Сидя за столом, все трое, наговорившись, слегка устали.  Ясный осенний день бабьего лета перевалил за полдень – потемневший прямоугольник восточных окон едва освещал квартиру.
          Решив отдохнуть, Елена Ивановна с Федей разошлись по своим постелям. Прилегла и Полина на раскинутом для нее удобном диване – дальняя дорога поездом была не из легких. Пригрелась, задремала… Неожиданно и близко, в воздухе перед ней всплыло лицо Лени: его кристально-голубые глаза и черные кудри над белым лбом.
            – У нас в роду много кровей намешано: и русская, и украинская, и греческая, а моя бабка – мать отца – была цыганкой, – произнесли его губы четко и хвастливо, исказившись в усмешке.
            Она удивилась, хотела встать, но он заботливо сказал:
            – Спи.
            И она заснула крепким сном, будто он снял печаль с ее сердца.

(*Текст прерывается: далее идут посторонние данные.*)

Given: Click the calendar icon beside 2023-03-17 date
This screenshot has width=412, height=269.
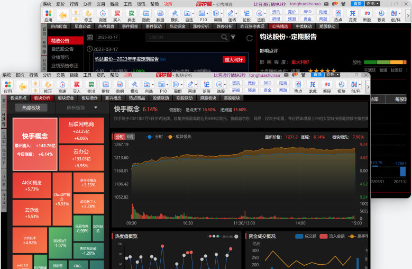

            Все трое спали недолго, а отдохнув, дружно принялись готовить ужин. Незамысловатый, но всегда сытный и вкусный стол, который сооружала Елена Ивановна, когда бы к ней не пришли гости, и раньше удивлял Полину. Покрытый накрахмаленной до хруста скатертью, стол имел праздничный вид даже в будни, и при самом скромном достатке – как часто бывали такие времена (!) – на нем всегда было что выпить и чем закусить всем, кто бы ни пришел. В этом не оскудевающем во времени столе заключалась тайна Елены Ивановны, которую Полина не постигла никогда.
           И сейчас он ломился от разнообразных салатов, фаршированных блинов и печеных пирожков с начинкой на все вкусы. Но основным коронным блюдом, как всегда, был наваристый рассольник, один из множества вариантов, которые были известны только Елене Ивановне, и, конечно, горячая вареная картошка с селедочкой  под зеленью и слабым уксусом.
           Снова присели за эту скатерть-самобранку, как тетушка называла свой удивительный стол. Выпили по глотку домашней ягодной настойки, чуть прикоснулись к одному, другому блюду, и потекла беседа, не торопясь, ведь сегодня никого не ждали в гости, родственникам только завтра сообщат о Полином приезде.
            Тихо накатывал вечер, приближая ночь.
            Включили телевизор: послушали новости, изредка перебрасываясь словами, посмотрели фильм, обсудили, что предстоит сделать завтра. Вот и закончились первые сутки пребывания Полины в этом гостеприимном доме. «Как тихо и спокойно, никто не кричит, ничего с меня не требует. Мне так не хватает последнее время этого в жизни», – думала Полина. Сердце же ее почему-то тревожно билось, возможно, чувствуя мнимость благополучия.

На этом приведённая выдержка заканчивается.